ML Seminar: ReLU nets are powerful memorizers: a tight analysis of finite sample expressive power

Seminar
Friday, November 08, 2019
11:00am - 12:00pm
EER 1.516 (North Tower)
I will talk about finite sample expressivity, aka memorization power of ReLU networks. Recent results showed (unsurprisingly) that arbitrary input data could be perfectly memorized using a shallow ReLU network with one hidden layer having N hidden nodes. I will describe a more careful construction that trades of width with depth to show that a ReLU network with 2 hidden layers, each with 2*sqrt(N) hidden nodes, can perfectly memorize arbitrary datasets. Moreover, we prove that width of Θ(sqrt(N)) is necessary and sufficient for having perfect memorization power. A notable corollary of this result is that mild overparametrization suffices to permit a NN to achieve zero training loss!
 
We extend our results to deep networks too and combined with recent results on VC-dimension of deep nets, we show that our results on memorization power are nearly tight. Time permitting, I will mention expressive power results for Resnets, as well as how SGD behaves on optimizing such networks.

Speaker

portrait of Prof. Suvrit Sra
Assistant Professor
Massachusetts Institute of Technology

Suvrit Sra joined MIT’s Department of Electrical Engineering and Computer Science as an Assistant Professor, and IDSS as a core faculty member, in January 2018. Prior to this, he was a Principal Research Scientist in the MIT Laboratory for Information and Decision Systems (LIDS).
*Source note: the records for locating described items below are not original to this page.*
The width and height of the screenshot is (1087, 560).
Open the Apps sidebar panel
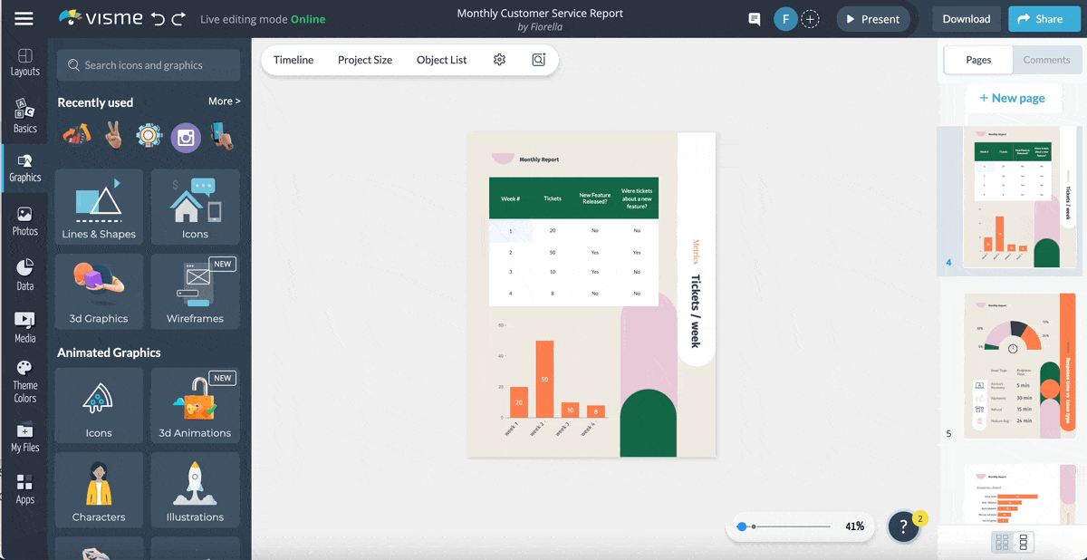pyautogui.click(x=24, y=489)
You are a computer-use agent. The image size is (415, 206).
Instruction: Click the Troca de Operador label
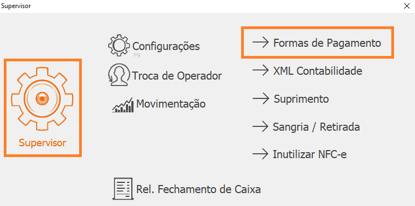[177, 76]
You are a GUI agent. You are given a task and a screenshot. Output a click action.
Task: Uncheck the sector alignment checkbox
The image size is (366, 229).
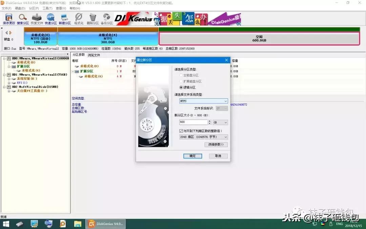(181, 131)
Before coming to LIDS, he was a Senior Research Scientist at the Max Planck Institute for Intelligent Systems, in Tübingen, Germany. During this time, he was also a visiting faculty member at the University of California at Berkeley (EECS Department) and Carnegie Mellon University (Machine Learning Department). He received his Ph.D. in Computer Science from the University of Texas at Austin.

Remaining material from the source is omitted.